───── Data for review ─────

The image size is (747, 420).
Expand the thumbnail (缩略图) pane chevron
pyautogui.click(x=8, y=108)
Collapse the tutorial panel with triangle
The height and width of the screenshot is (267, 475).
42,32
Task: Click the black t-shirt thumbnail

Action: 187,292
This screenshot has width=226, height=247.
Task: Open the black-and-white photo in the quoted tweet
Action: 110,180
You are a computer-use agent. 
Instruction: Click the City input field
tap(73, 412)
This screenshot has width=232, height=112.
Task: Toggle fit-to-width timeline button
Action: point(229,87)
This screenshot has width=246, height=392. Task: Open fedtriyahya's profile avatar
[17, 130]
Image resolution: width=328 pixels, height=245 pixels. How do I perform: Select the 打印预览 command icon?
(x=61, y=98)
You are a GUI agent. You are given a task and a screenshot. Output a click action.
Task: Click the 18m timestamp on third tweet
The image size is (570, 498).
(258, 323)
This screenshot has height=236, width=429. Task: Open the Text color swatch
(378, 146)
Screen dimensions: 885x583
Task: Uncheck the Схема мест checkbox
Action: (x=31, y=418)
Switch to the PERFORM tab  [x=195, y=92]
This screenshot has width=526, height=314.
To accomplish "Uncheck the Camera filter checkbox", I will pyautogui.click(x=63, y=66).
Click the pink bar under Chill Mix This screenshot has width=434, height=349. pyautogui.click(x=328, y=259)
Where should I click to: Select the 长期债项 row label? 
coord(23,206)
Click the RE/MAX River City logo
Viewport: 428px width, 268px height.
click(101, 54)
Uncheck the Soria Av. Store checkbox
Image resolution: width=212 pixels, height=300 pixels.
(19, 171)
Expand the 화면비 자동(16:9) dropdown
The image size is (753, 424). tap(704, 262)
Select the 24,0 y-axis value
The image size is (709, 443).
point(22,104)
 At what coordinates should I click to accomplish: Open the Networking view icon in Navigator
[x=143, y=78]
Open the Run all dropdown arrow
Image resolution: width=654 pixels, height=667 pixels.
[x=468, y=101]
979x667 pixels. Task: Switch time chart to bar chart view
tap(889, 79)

─────

**Task brief**
All entries must be repeated verbatim.

**The completed task**
The image size is (747, 420).
Expand the thumbnail (缩略图) pane chevron
pyautogui.click(x=8, y=108)
Collapse the tutorial panel with triangle
The height and width of the screenshot is (267, 475).
42,32
Task: Click the black t-shirt thumbnail

Action: 187,292
This screenshot has width=226, height=247.
Task: Open the black-and-white photo in the quoted tweet
Action: 110,180
You are a computer-use agent. 
Instruction: Click the City input field
tap(73, 412)
This screenshot has width=232, height=112.
Task: Toggle fit-to-width timeline button
Action: point(229,87)
This screenshot has width=246, height=392. Task: Open fedtriyahya's profile avatar
[17, 130]
Image resolution: width=328 pixels, height=245 pixels. How do I perform: Select the 打印预览 command icon?
(x=61, y=98)
You are a GUI agent. You are given a task and a screenshot. Output a click action.
Task: Click the 18m timestamp on third tweet
The image size is (570, 498).
(258, 323)
This screenshot has height=236, width=429. Task: Open the Text color swatch
(378, 146)
Screen dimensions: 885x583
Task: Uncheck the Схема мест checkbox
Action: (x=31, y=418)
Switch to the PERFORM tab  [x=195, y=92]
This screenshot has width=526, height=314.
To accomplish "Uncheck the Camera filter checkbox", I will pyautogui.click(x=63, y=66).
Click the pink bar under Chill Mix This screenshot has width=434, height=349. pyautogui.click(x=328, y=259)
Where should I click to: Select the 长期债项 row label? 
coord(23,206)
Click the RE/MAX River City logo
Viewport: 428px width, 268px height.
click(101, 54)
Uncheck the Soria Av. Store checkbox
Image resolution: width=212 pixels, height=300 pixels.
(19, 171)
Expand the 화면비 자동(16:9) dropdown
The image size is (753, 424). tap(704, 262)
Select the 24,0 y-axis value
The image size is (709, 443).
point(22,104)
 At what coordinates should I click to accomplish: Open the Networking view icon in Navigator
[x=143, y=78]
Open the Run all dropdown arrow
Image resolution: width=654 pixels, height=667 pixels.
[x=468, y=101]
979x667 pixels. Task: Switch time chart to bar chart view
tap(889, 79)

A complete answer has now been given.